▸ **Your goal**
Omit all pictures and transcribe only the lines in the entries below that run from the line with "Given: Select Temporary" through the line with "Choose the WhatsApp (QR link) radio button".

▸ **Source material**

>>>

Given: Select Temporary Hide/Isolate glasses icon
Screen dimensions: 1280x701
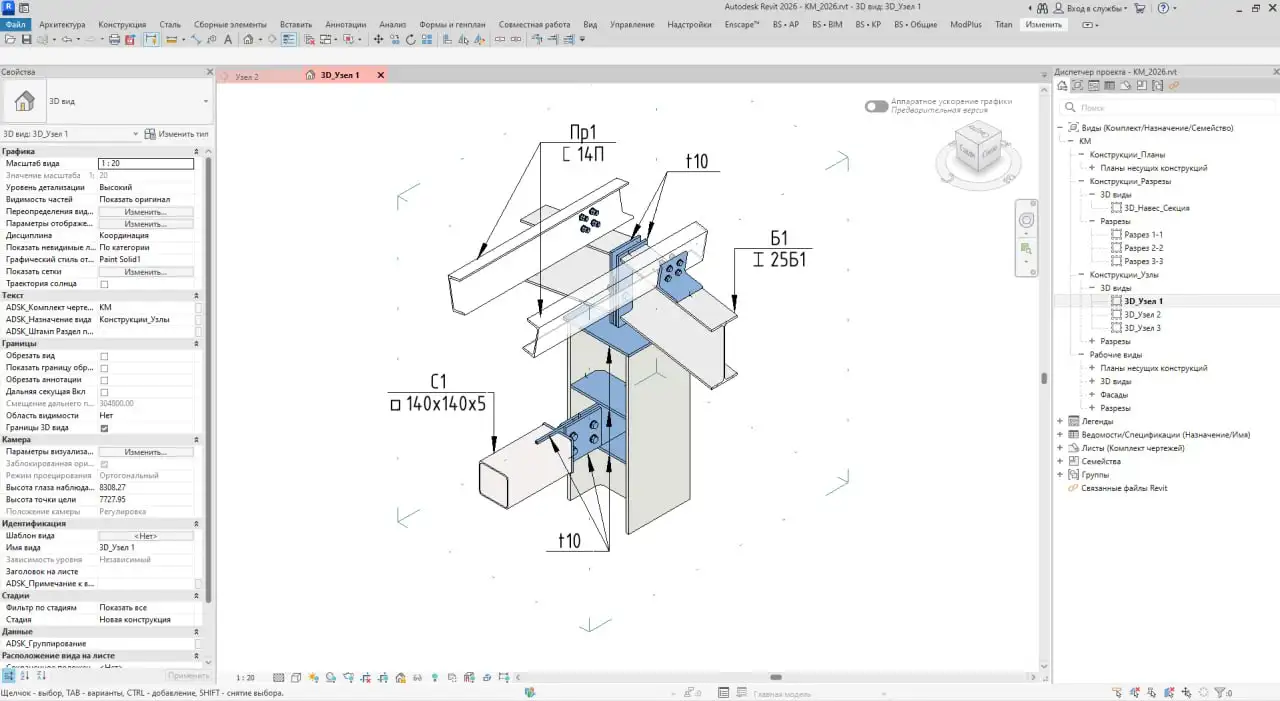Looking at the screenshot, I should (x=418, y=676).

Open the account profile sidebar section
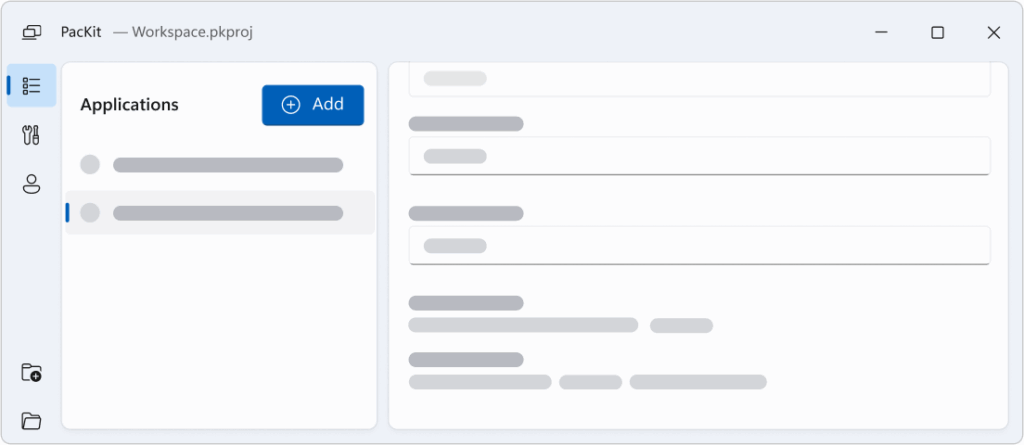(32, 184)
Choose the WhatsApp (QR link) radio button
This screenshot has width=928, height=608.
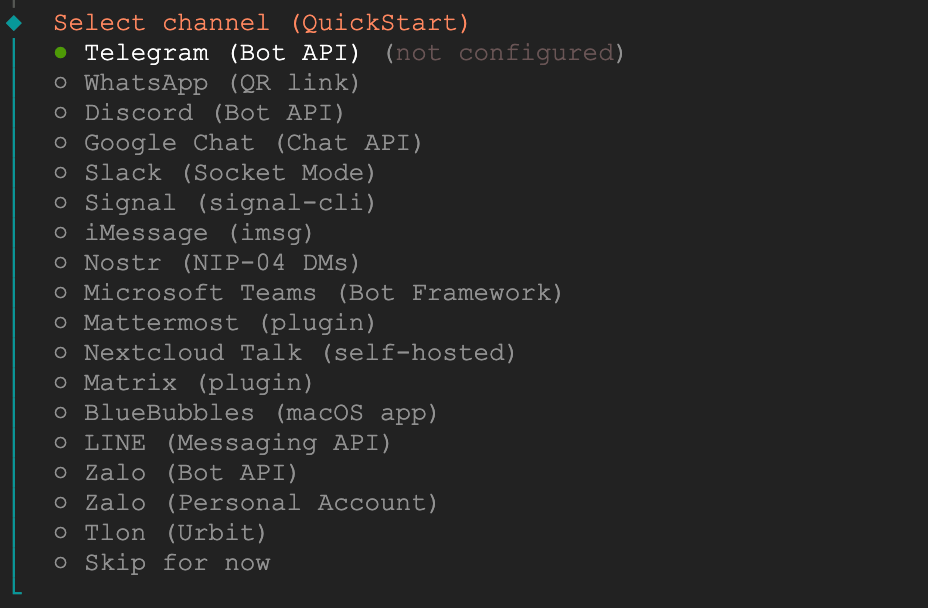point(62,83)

<<<
>>>

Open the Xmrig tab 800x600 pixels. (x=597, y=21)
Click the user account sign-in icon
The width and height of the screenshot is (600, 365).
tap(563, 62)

<<<
>>>

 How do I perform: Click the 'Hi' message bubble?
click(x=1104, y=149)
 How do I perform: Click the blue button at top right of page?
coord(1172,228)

<<<

▸ **Answer for the task**
Given: Select Temporary Hide/Isolate glasses icon
Screen dimensions: 1280x701
Looking at the screenshot, I should (x=418, y=676).

Open the account profile sidebar section
(32, 184)
Choose the WhatsApp (QR link) radio button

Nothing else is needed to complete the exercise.